Task requirements:
Render every line from the one containing "Click the marked-as-spam description text" down to the one containing "click(x=650, y=754)", both included, as a Markdown table with the columns Line No. and Text. Omit blank lines, and leave the pictures out of the answer.

Records to use:
□ □ □ □ □ □ □
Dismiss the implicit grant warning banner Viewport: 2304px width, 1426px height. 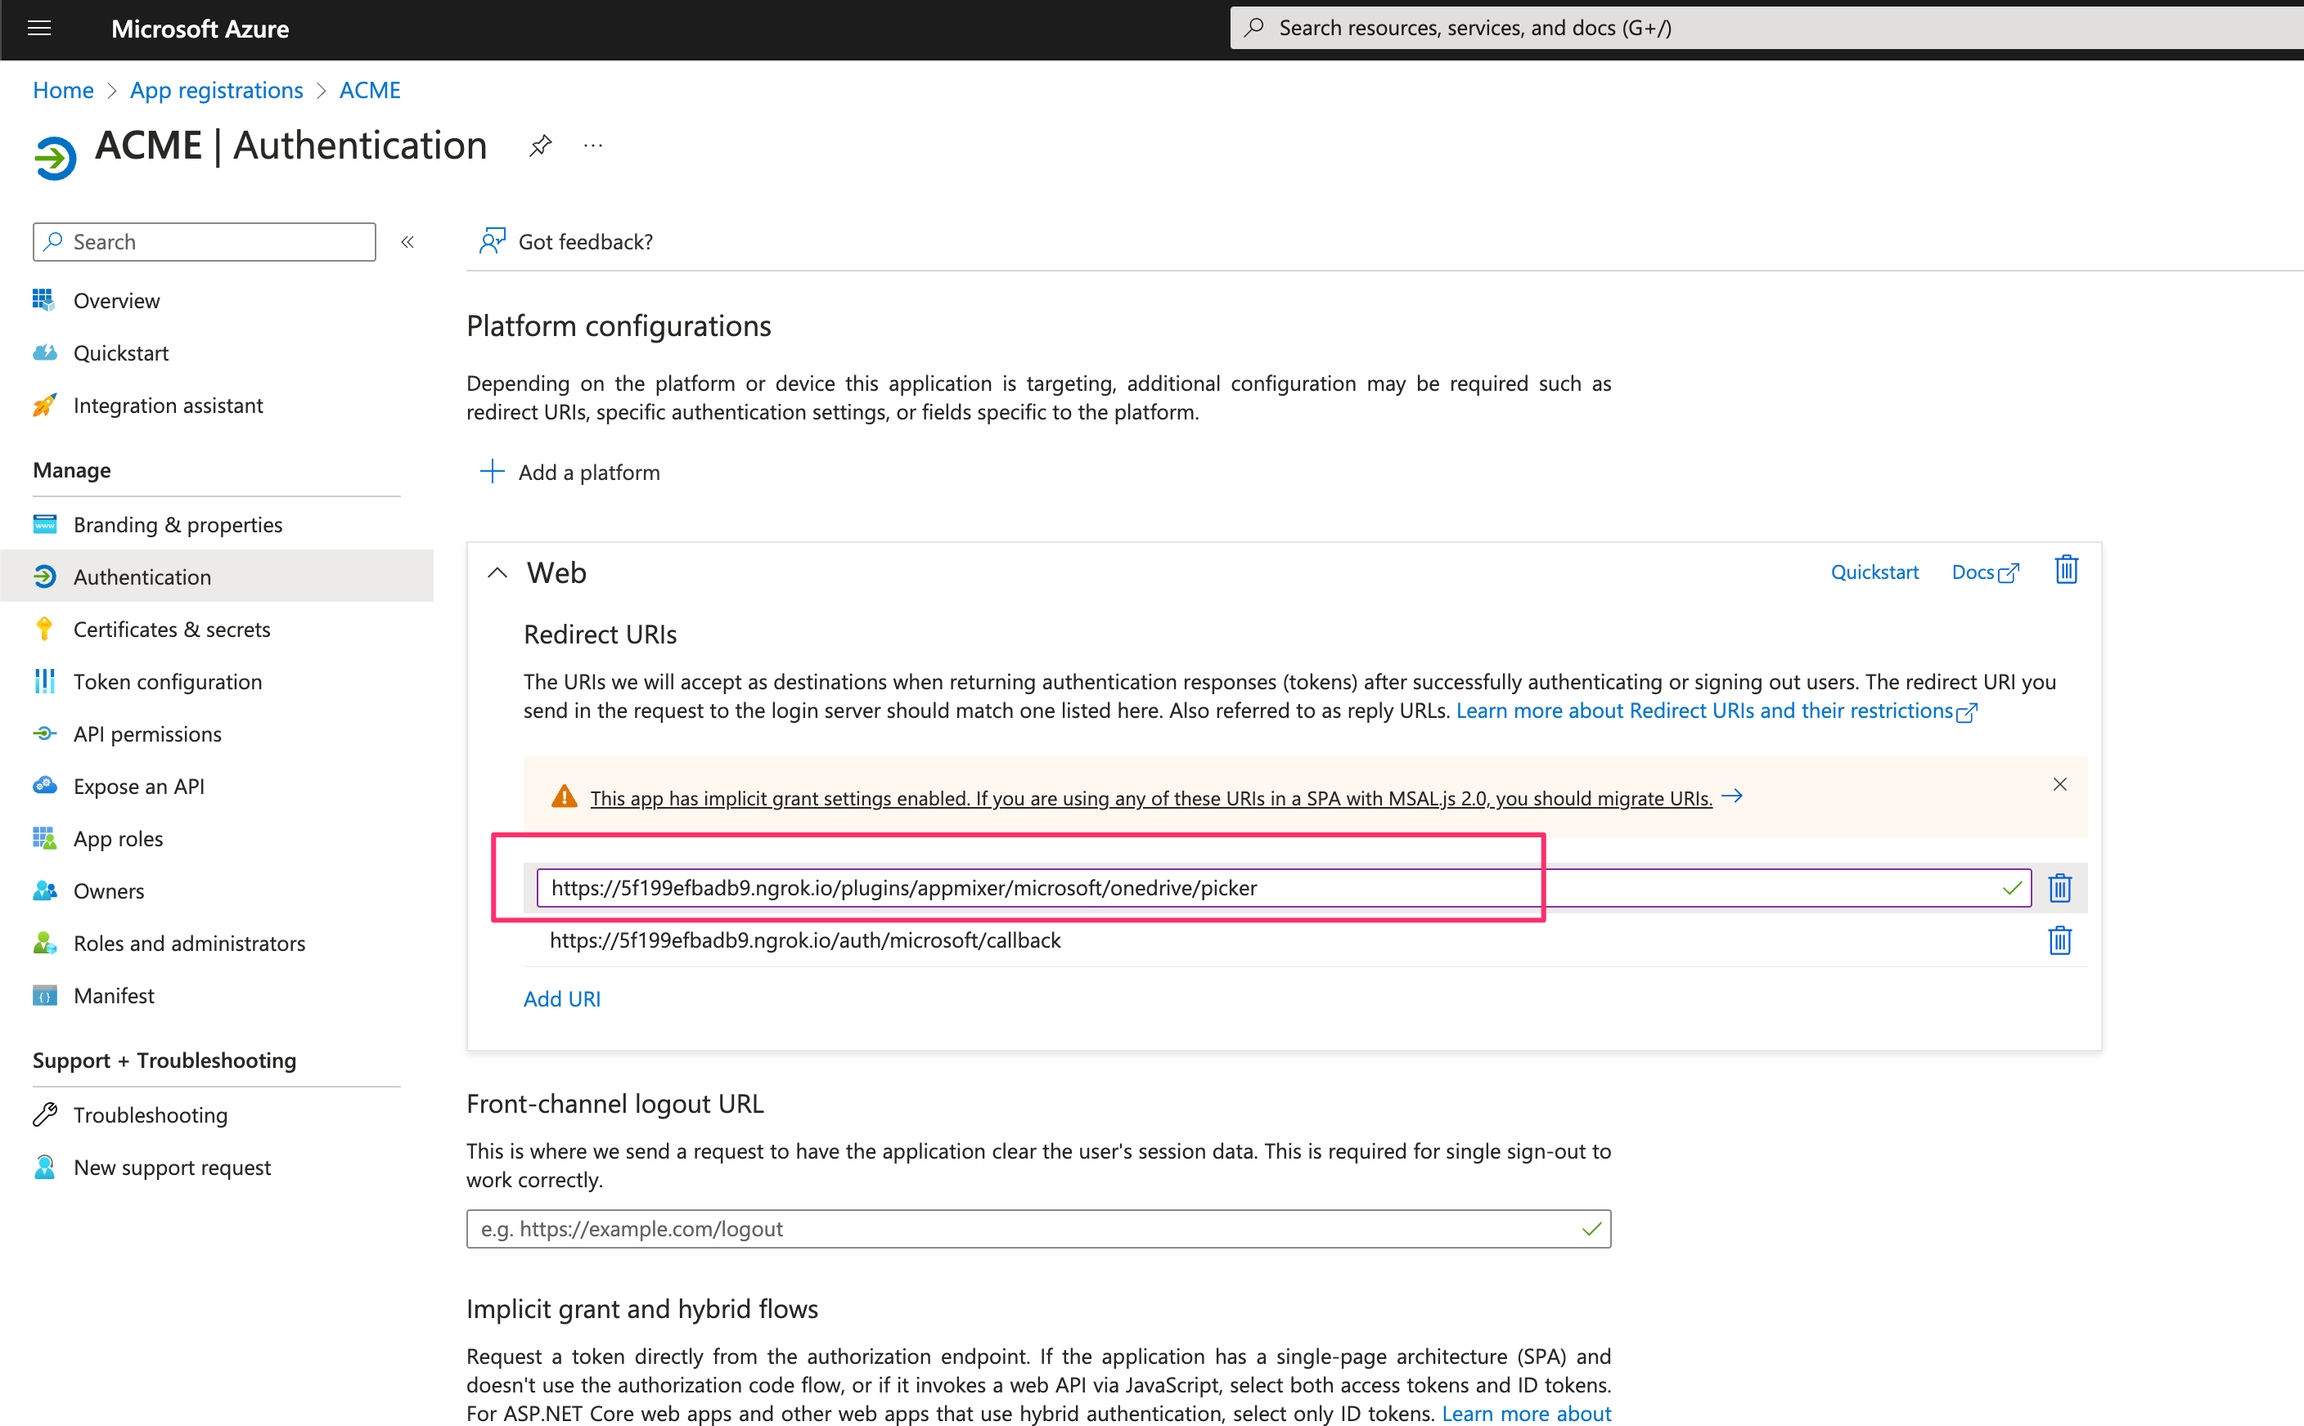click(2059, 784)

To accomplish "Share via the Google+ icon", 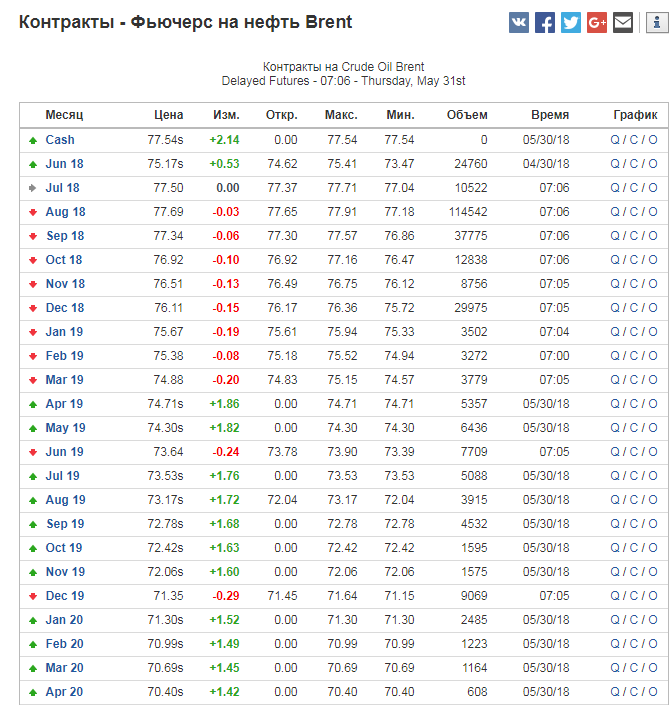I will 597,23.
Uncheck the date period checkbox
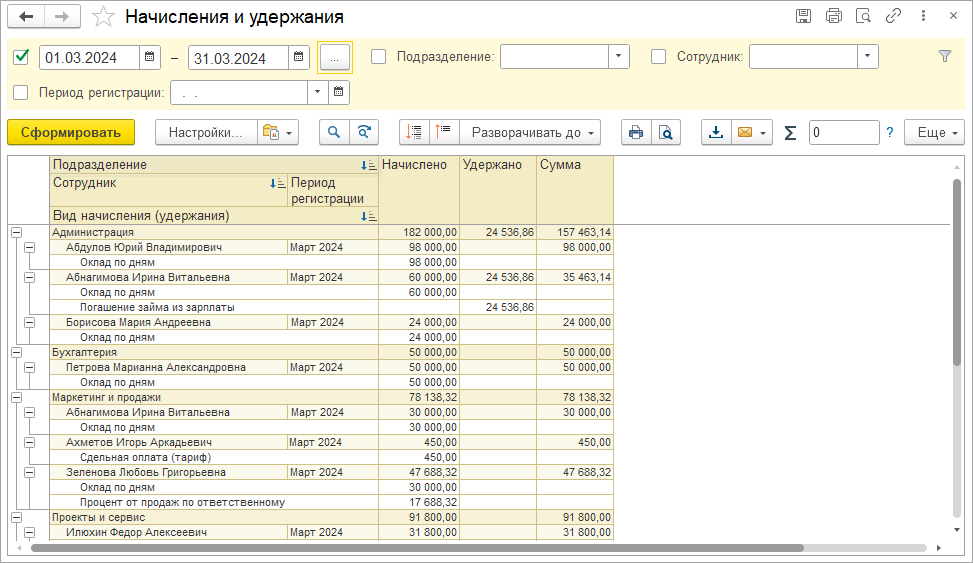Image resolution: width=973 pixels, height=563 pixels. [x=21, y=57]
□ □ □ □ □ □ □
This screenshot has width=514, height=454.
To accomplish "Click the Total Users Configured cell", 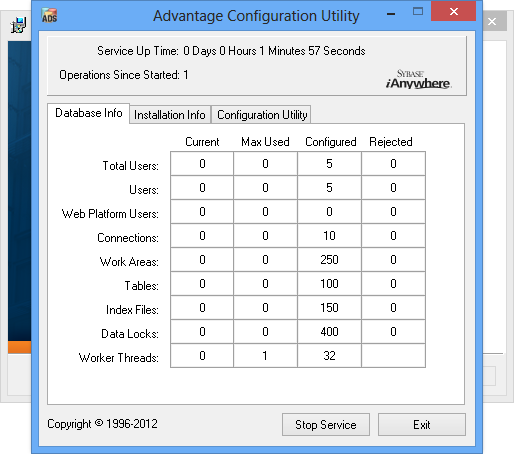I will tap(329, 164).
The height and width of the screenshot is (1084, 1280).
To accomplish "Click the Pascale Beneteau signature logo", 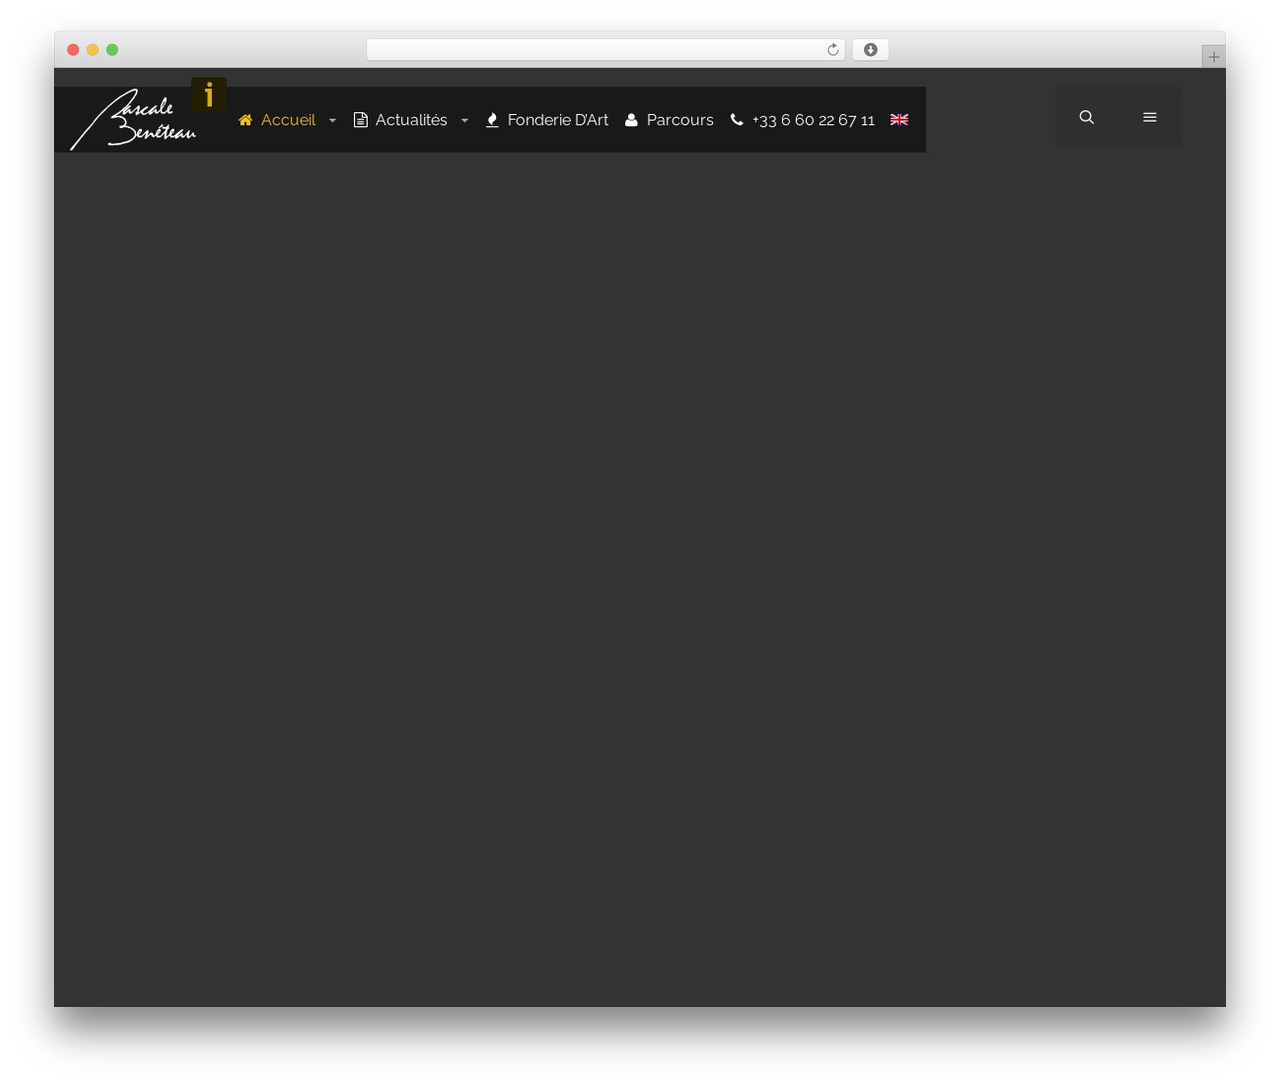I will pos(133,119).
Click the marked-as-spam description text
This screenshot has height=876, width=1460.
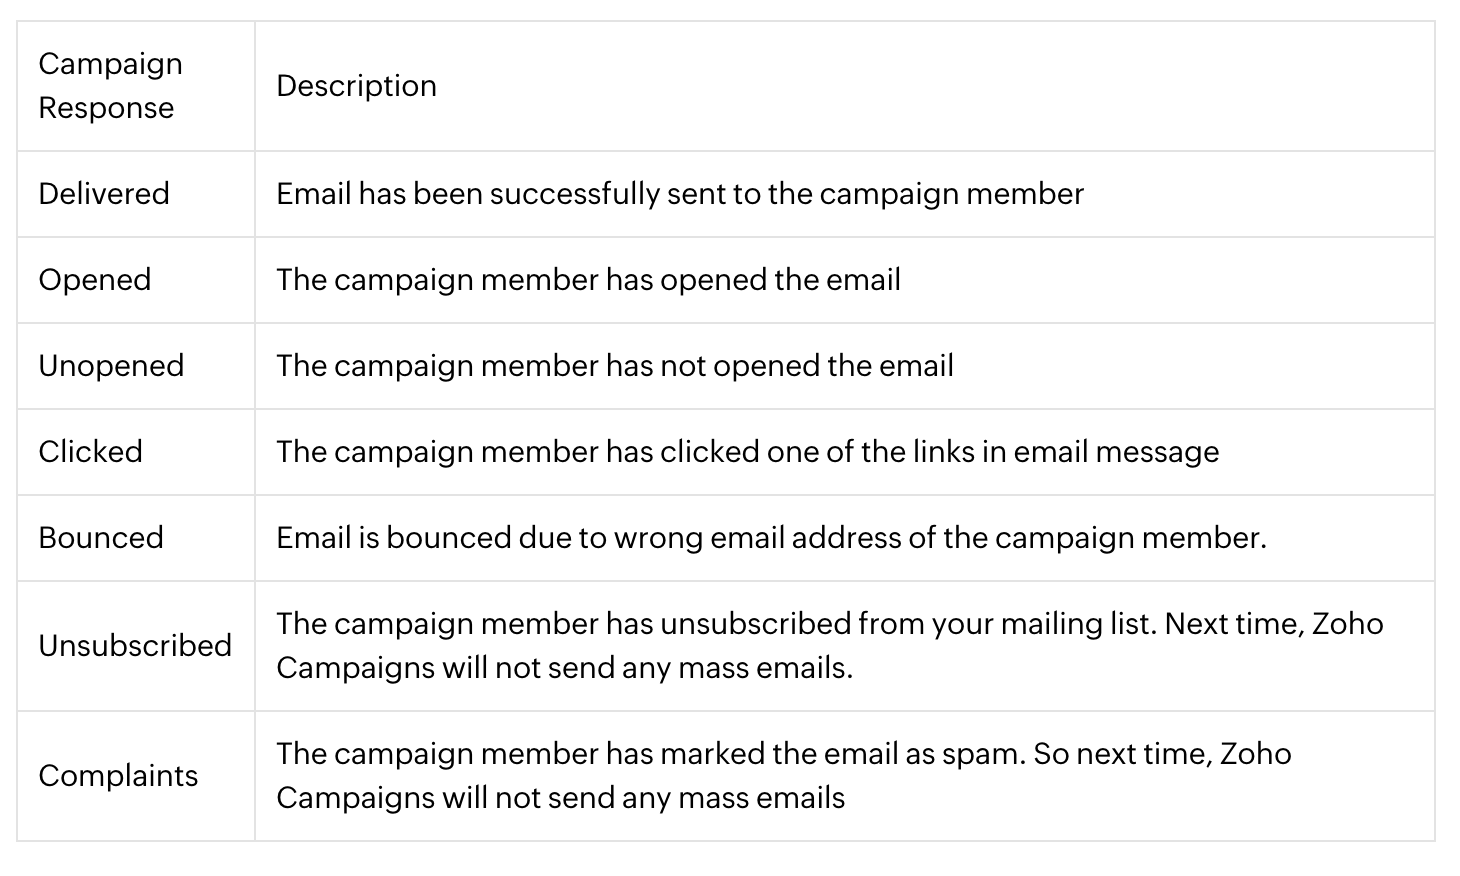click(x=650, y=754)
□ □ □ □ □ □ □
Completed task:
| Line No. | Text |
|---|---|
| 1 | Click the marked-as-spam description text |
| 2 | This screenshot has height=876, width=1460. |
| 3 | click(x=650, y=754) |